Liquidity shortage in Ethiopia worsens as banks struggle to meet customers' cash withdrawal demands due to increasing requirements for mandatory treasury bills and legal reserves. The challenge comes as the demand for cash during the export season put additional pressure on banks' liquidity positions and make it more challenging for them to meet customers' cash withdrawal demands.
The liquidity shortage in Ethiopia has been exacerbated by the increasing amount of money that banks need to spend on buying mandatory treasury bills and increasing legal reserves. These requirements have put pressure on banks' liquidity positions, making it more challenging for them to meet customers' cash withdrawal demands.
“While the export season can be a significant source of revenue for Ethiopia, it is important to ensure that the financial system has sufficient liquidity to support the needs of all stakeholders. Efforts may need to be taken to manage the demand for cash during the export season and ensure that banks have adequate reserves to meet withdrawal demands,” a banker working at one of private banks told Birr Metrics.

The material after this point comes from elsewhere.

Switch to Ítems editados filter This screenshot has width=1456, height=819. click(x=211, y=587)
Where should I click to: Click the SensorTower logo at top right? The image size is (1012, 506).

The impact of the liquidity shortage is being felt by both individuals and businesses, who are struggling to access the cash they need to operate. Some businesses have been forced to delay payments to suppliers and employees, causing further financial strain.
The central bank has not yet commented on the situation, but it is hoped that measures will be taken to address the issue and provide relief to those affected.
Customers who are experiencing difficulties withdrawing cash from their banks are advised to speak with a bank representative to understand the current situation and any potential limitations or restrictions on cash withdrawals. Alternatives such as electronic transfers or online banking services may also be worth considering, bankers advised.